- Given exercise: Please decide whether each statement below agrees with the article on remakes and remixes, answering yes or no and quoting the deciding words of the article. (a) Remixing is defined as using a machine or computer to change or improve parts of an existing music recording. (b) Most countries' national copyright laws fully address the challenges of remixing. (c) Copyrights Law is a subsection of Intellectual Property Law.

- Document passage:
═══

HOW ETHICAL ARE REMAKES/REMIXES

Updated: Jun 4


Introduction


The ongoing crisis is difficult to cope up. With colleges, schools, offices and almost every other place shut, people adapt to different methods to deal with the lockdown. Music has played an important role in surviving the situation. In this musical journey, a lot of us must have come across music, lyrics or notes which must have seemed familiar yet different to the ears. The act of remixing is defined as using a machine or computer to change or improve the different parts of an existing music recording to make a new recording[1], but the question which arises, is whether remixing or remaking content is legal, and till which extent is it acceptable. This concern, comes under the domain of Copyrights Law, which is a subsection of the Intellectual Property Law.


Legal Perspective


The national copyright laws of most countries around the world do not effectively address these challenges and leave many important questions unanswered. For example:

· Are remixes legal under copyright law?

· If so, should the “remixed work” benefit from standard copyright protection?

· Should it qualify as a derivative work, in the same way as an adaptation or a translation as defined under Article 2(3) of the Berne Convention on the Protection of Literary and Artistic Works? Should there be a right to remuneration for the original author?

═══

- Stored data:
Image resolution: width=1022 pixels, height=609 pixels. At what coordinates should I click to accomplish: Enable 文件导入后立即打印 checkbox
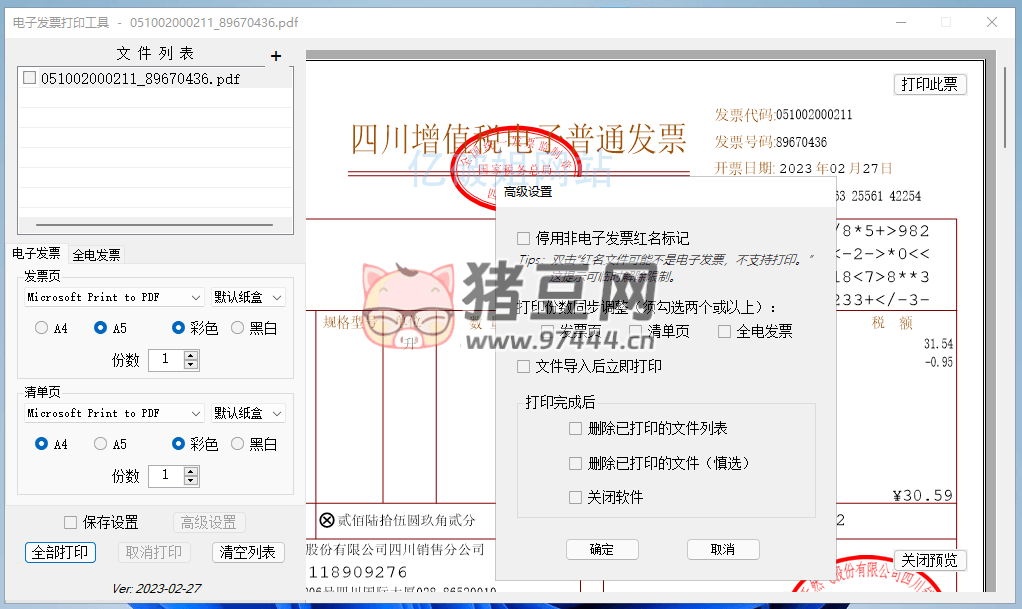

═══

- Answer in full:
(a) Yes: "using a machine or computer to change or improve the different parts of an existing music recording to make a new recording"
(b) No: "The national copyright laws of most countries around the world do not effectively address these challenges and leave many important questions unanswered."
(c) Yes: "Copyrights Law, which is a subsection of the Intellectual Property Law"